## Problem to work on
Transcribe the lines below verbatim, starting with the very first line and ending with the line that contains "click(x=1013, y=139)", including both of those lines.

## Task material
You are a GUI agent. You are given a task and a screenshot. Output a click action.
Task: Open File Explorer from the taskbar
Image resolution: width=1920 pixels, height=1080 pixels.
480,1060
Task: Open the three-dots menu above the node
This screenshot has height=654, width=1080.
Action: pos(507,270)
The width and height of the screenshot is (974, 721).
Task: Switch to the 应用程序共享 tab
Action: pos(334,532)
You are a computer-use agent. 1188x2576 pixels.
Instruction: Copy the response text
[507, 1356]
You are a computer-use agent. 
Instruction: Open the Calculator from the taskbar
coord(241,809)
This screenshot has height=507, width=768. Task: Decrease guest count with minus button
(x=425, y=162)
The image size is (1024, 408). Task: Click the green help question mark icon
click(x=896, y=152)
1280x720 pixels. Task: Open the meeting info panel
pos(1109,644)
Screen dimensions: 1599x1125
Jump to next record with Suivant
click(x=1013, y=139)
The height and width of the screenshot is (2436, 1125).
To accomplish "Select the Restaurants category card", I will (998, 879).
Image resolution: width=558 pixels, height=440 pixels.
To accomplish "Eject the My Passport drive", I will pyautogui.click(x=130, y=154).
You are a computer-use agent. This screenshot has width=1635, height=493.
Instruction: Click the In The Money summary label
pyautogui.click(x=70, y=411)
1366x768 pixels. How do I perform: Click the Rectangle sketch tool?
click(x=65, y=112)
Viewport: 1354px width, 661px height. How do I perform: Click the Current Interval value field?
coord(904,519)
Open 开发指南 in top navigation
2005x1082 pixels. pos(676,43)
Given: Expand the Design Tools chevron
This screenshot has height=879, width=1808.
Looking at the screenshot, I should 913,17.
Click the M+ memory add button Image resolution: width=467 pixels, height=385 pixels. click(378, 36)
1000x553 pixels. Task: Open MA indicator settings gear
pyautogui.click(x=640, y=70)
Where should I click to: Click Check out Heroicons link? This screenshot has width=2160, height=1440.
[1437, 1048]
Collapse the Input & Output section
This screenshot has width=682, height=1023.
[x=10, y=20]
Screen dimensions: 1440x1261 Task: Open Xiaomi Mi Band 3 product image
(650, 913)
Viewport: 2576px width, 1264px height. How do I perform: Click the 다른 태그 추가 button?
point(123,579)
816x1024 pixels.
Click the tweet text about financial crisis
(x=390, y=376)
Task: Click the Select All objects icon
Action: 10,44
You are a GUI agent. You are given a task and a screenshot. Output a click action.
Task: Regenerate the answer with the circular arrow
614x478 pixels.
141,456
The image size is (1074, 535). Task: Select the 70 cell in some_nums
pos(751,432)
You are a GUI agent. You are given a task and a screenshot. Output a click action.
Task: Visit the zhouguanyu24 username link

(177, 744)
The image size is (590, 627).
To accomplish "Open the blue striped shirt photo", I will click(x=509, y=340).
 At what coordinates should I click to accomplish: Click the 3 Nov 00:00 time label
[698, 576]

## Output
You are a GUI agent. You are given a task and a screenshot. Output a click action.
Task: Open File Explorer from the taskbar
Image resolution: width=1920 pixels, height=1080 pixels.
480,1060
Task: Open the three-dots menu above the node
This screenshot has height=654, width=1080.
Action: pos(507,270)
The width and height of the screenshot is (974, 721).
Task: Switch to the 应用程序共享 tab
Action: pos(334,532)
You are a computer-use agent. 1188x2576 pixels.
Instruction: Copy the response text
[507, 1356]
You are a computer-use agent. 
Instruction: Open the Calculator from the taskbar
coord(241,809)
This screenshot has height=507, width=768. Task: Decrease guest count with minus button
(x=425, y=162)
The image size is (1024, 408). Task: Click the green help question mark icon
click(x=896, y=152)
1280x720 pixels. Task: Open the meeting info panel
pos(1109,644)
Screen dimensions: 1599x1125
Jump to next record with Suivant
click(x=1013, y=139)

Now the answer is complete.